Contrary to what you might have expected because of the title, this is not an introduction to the marvelous UNIX hexdump tool. If that’s what you were searching for, then you better pull up the man page first, because I’m not going to spend a word it. This article is about something better…
Before going into that, first a short message to anyone who feels like XML or JSON are the only data encoding formats we will ever need:
WAKE UP!!! Only a fraction of the data on your hard disk is encoded as XML or JSON. A lot of it is binary encoded data. How would you feel about not having images, mp3, videos, PDFs and Word documents (well that would be ok, I guess)? If you really think that text-based formats are all you will ever need, then you can kiss all of that goodbye. So, with that out of the way, now read on.
Binary data is there to stay. In fact, a large part of the world evolves around binary encoded data. (The Internet for instance. TCP-IP packets are not XML documents, although there has been an RFC suggesting something like that in the past.) In fact, with the rise of NoSQL, the importance of having better ways of dealing with binary encoded data has probably only increased. (Many of these databases store arrays of bytes, and leave it up to you to reconstruct that into something useful.)
The agony!
Unfortunately, dealing with binary encoded data is not all that easy. Even understanding what is getting decoded and why can be extremely hard. On the plus side, we do have tools such as hexdump and hexl-mode (Emacs), but the output of hexdump -C will only be meaningful to a few people. For the rest of us, we still need to work really hard to understand what on earth is represented by the binary encoded representation.
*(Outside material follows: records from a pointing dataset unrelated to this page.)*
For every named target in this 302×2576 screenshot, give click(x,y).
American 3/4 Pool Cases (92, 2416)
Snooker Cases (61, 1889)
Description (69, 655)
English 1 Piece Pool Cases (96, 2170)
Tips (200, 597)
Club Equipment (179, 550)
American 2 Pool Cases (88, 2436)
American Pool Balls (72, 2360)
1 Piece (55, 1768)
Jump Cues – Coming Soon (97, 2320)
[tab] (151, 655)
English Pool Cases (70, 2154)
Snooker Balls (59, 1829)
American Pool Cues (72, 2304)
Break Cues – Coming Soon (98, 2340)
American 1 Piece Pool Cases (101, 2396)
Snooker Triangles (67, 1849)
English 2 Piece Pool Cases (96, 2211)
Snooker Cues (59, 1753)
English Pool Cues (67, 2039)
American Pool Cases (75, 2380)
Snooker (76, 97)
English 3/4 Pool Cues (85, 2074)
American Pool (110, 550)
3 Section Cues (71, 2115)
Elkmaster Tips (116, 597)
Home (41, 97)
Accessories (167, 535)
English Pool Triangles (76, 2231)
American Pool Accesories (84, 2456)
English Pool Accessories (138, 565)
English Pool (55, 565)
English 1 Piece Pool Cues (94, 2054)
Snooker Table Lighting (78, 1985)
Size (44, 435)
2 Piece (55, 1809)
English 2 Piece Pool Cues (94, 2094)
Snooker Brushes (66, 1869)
Here is the top of a Java class file, presented with hexdump -C, as an example:
00000000 ca fe ba be 00 00 00 31 00 2b 0a 00 0a 00 1d 09 |.......1.+......| 00000010 00 09 00 1e 09 00 09 00 1f 07 00 20 0a 00 04 00 |........... ....| 00000020 1d 0a 00 04 00 21 0a 00 04 00 22 0a 00 04 00 23 |.....!...."....#| 00000030 07 00 24 07 00 25 01 00 03 66 6f 6f 01 00 12 4c |..$..%...foo...L| 00000040 6a 61 76 61 2f 6c 61 6e 67 2f 53 74 72 69 6e 67 |java/lang/String| 00000050 3b 01 00 06 4c 4f 4e 44 4f 4e 01 00 0d 43 6f 6e |;...LONDON...Con| 00000060 73 74 61 6e 74 56 61 6c 75 65 08 00 26 01 00 03 |stantValue..&...| 00000070 62 61 72 01 00 01 49 01 00 06 3c 69 6e 69 74 3e |bar...I...| 00000080 01 00 16 28 4c 6a 61 76 61 2f 6c 61 6e 67 2f 53 |...(Ljava/lang/S| 00000090 74 72 69 6e 67 3b 49 29 56 01 00 04 43 6f 64 65 |tring;I)V...Code|
As I said, it does provide some help, but not a lot of help.
But what if
But wait, if the computer knows how to decode this into something useful, why isn’t it able to provide some more insight in what I’m looking at? I mean, it’s quite a lot of work to interpret the above. Why isn’t a computer capable of annotating it, in order to help me understand what it says here?
The good news is: now there is a way to get that. Last year at OOPSLA, I presented Preon (now a codehaus project), a framework that captures the mapping of the in memory representation and the binary encoded representation in a declarative way. Preon is capable of giving you a decoder and encoder for free, and it also used to be able to generate documentation on the encoded representation.
But now, there is something new: in the next release, you will have the ability to – while you are decoding data – output an HTML document that clearly explains how the in memory data structure is represented in its encoded representation! Here is an example of exactly the same Java class as shown before. (Click to jump to the live page.):
As you can see, you can just move your mouse around over the page. Once it hits a byte that it knows about, it will highlight the bytes that together make up a data element, and show meta data on the side, including the value from these bytes.
Done?
Now, this is far from done. There is plenty of more stuff that will be added, such as a better presentation of the metadata, and an explanation, showing the dependencies between the decoded data and other parts of the encoded presentation. But it does show one of Preon’s strengths: by capturing the metadata on the mapping between the encoded representation and the in-memory representation, Preon is capable of explaining what is getting decoded. None of this was present in Preon before. Everything has been added to the framework without changing an existing line of code.
The version of Preon capable of doing this, currently resides on Github.